- DOEL 1
Kun je uit het fragment over overmacht hieronder het stuk beginnend bij "De meeste rechtssystemen" en eindigend bij "van toepassing is." letterlijk overnemen?
- DOEL 2
Wil je de tekst over overmacht in het Belgische recht voortzetten, aansluitend op de laatste zin ervan?

- FRAGMENT
De meeste rechtssystemen voorzien in een antwoord op deze vragen met het leerstuk van overmacht. Een contractspartij zal zich van zijn contractuele verplichtingen kunnen bevrijden, als hij kan aantonen dat het door een geval van overmacht niet langer mogelijk is zijn contractuele verplichtingen na te komen. De precieze invulling van dit leerstuk, zoals onder meer de voorwaarden wanneer er sprake is van overmacht of de gevolgen van overmacht, kunnen verschillen van land tot land. Een contractspartij zal daarom in eerste instantie moeten nagaan welk nationaal recht op zijn contractuele verhouding van toepassing is.
In het Belgische verbintenissenrecht is het principe van overmacht verankerd in de artikelen 1147 BW en 1148 BW. Volgens deze artikelen zal een schuldenaar worden veroordeeld tot een schadevergoeding wanneer hij zijn contractuele verplichtingen niet of laattijdig uitvoert, tenzij hij kan aantonen dat deze tekortkoming het gevolg is van overmacht.
Voorwaarden van overmacht en imprevisie
Wanneer er sprake is van overmacht is niet bij wet bepaald. De Belgische rechtspraak en rechtsleer passen de theorie van de “ontoerekenbare onmogelijkheid tot nakoming” toe. Er zal sprake zijn van overmacht wanneer aan twee voorwaarden voldaan is:
1. De ingeroepen gebeurtenis maakt het nakomen van de verplichtingen absoluut onmogelijk; en
2. De ingeroepen gebeurtenis mag niet te wijten zijn aan een fout van de schuldenaar. Dit veronderstelt ook dat de schuldenaar de ingeroepen gebeurtenis bij de contractsluiting niet redelijkerwijze kon voorzien en deze niet kon voorkomen.
Het Hof van Cassatie beoordeelt de eerste voorwaarde streng. Een ingeroepen gebeurtenis die de nakoming van de verbintenis enkel moeilijk of duurder maakt, wordt traditioneel niet als overmacht beschouwd.
De mogelijkheid om zich op overmacht te beroepen in België is bijgevolg aan zeer strikte voorwaarden onderworpen. De voorwaarde van de “onmogelijkheid tot nakoming” is bijzonder streng. Recentere rechtspraak past deze voorwaarde minder streng toe. Deze rechtspraak aanvaardt ook overmacht, wanneer het voor een contractspartij “redelijkerwijze” onmogelijk is geworden om haar verplichtingen na te komen. Deze mildere invulling vindt ook steun in bepaalde rechtsleer.

- GEGEVEN INFORMATIE
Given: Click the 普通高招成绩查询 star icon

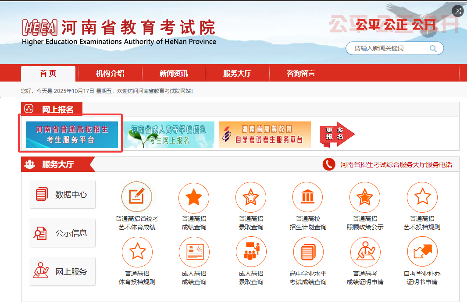Looking at the screenshot, I should tap(194, 198).
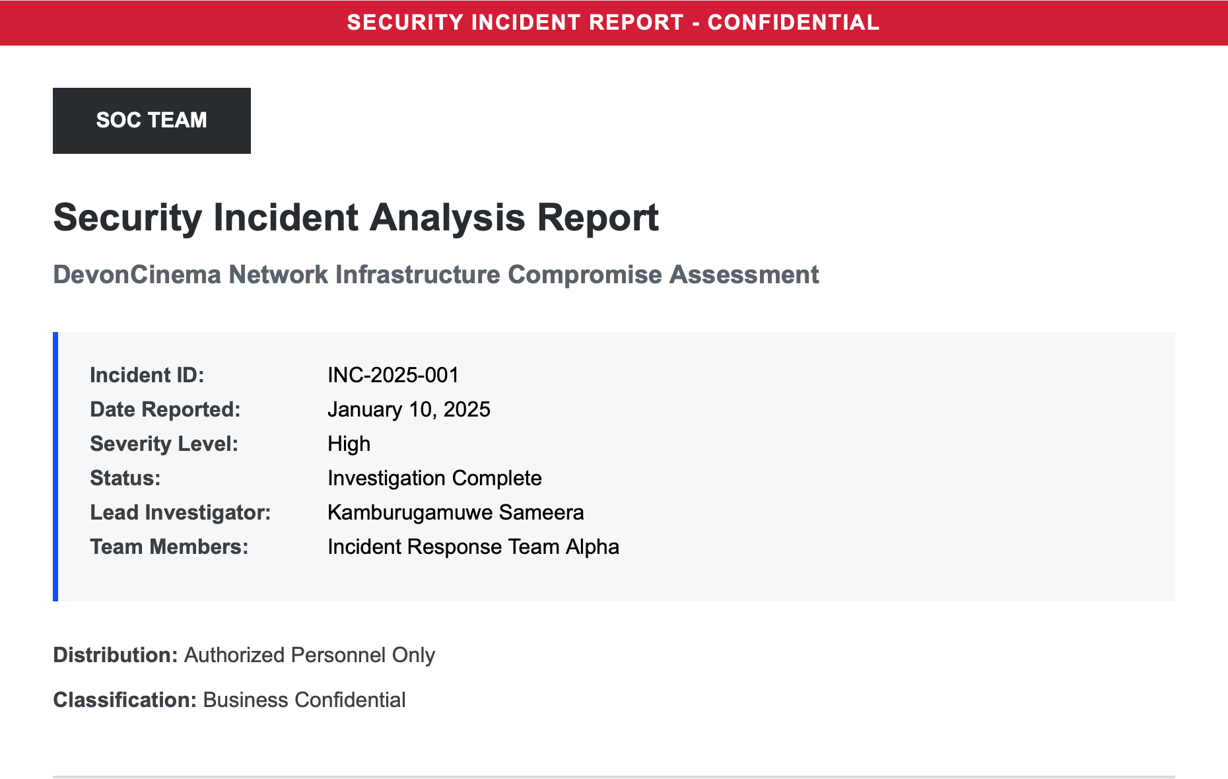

- EINDRESULTAAT 1
De meeste rechtssystemen voorzien in een antwoord op deze vragen met het leerstuk van overmacht. Een contractspartij zal zich van zijn contractuele verplichtingen kunnen bevrijden, als hij kan aantonen dat het door een geval van overmacht niet langer mogelijk is zijn contractuele verplichtingen na te komen. De precieze invulling van dit leerstuk, zoals onder meer de voorwaarden wanneer er sprake is van overmacht of de gevolgen van overmacht, kunnen verschillen van land tot land. Een contractspartij zal daarom in eerste instantie moeten nagaan welk nationaal recht op zijn contractuele verhouding van toepassing is.

- EINDRESULTAAT 2
Sommige rechtsleer pleit voor alternatieven voor overmacht. Zo’n alternatief is de imprevisieleer. Volgens de imprevisieleer kunnen de verplichtingen van een contractspartij onder de overeenkomst worden herzien wanneer er sprake is van omstandigheden die redelijkerwijze onvoorzienbaar zijn bij de contractsluiting en die het uitvoeren van de verbintenissen aanzienlijk moeilijker maken. De imprevisieleer vereist dus niet dat het volstrekt onmogelijk is voor de schuldenaar om zijn verbintenissen uit te voeren. Het Hof van Cassatie heeft de toepassing van deze leer tot nu toe altijd verworpen. De rechtspraak van het Hof van Cassatie lijkt voor zo’n gevallen de weg open te laten voor de leer van het rechtsmisbruik: een schuldeiser heeft niet het recht de uitvoering van een verbintenis te vragen, wanneer de uitoefening van dit recht kennelijk de grenzen te buiten gaat van hoe een normaal en zorgvuldig persoon dit recht zou uitoefenen. Naargelang de omstandigheden kan geoordeeld worden dat een schuldeiser die de uitvoering van een overeenkomst blijft eisen, terwijl de uitvoering aanzienlijk zwaarder is geworden dan voorzienbaar was, rechtsmisbruik begaat. Er zijn weinig voorbeelden in de rechtspraak bekend waarbij de rechter de leer van rechtsmisbruik in dergelijke omstandigheden heeft toegepast.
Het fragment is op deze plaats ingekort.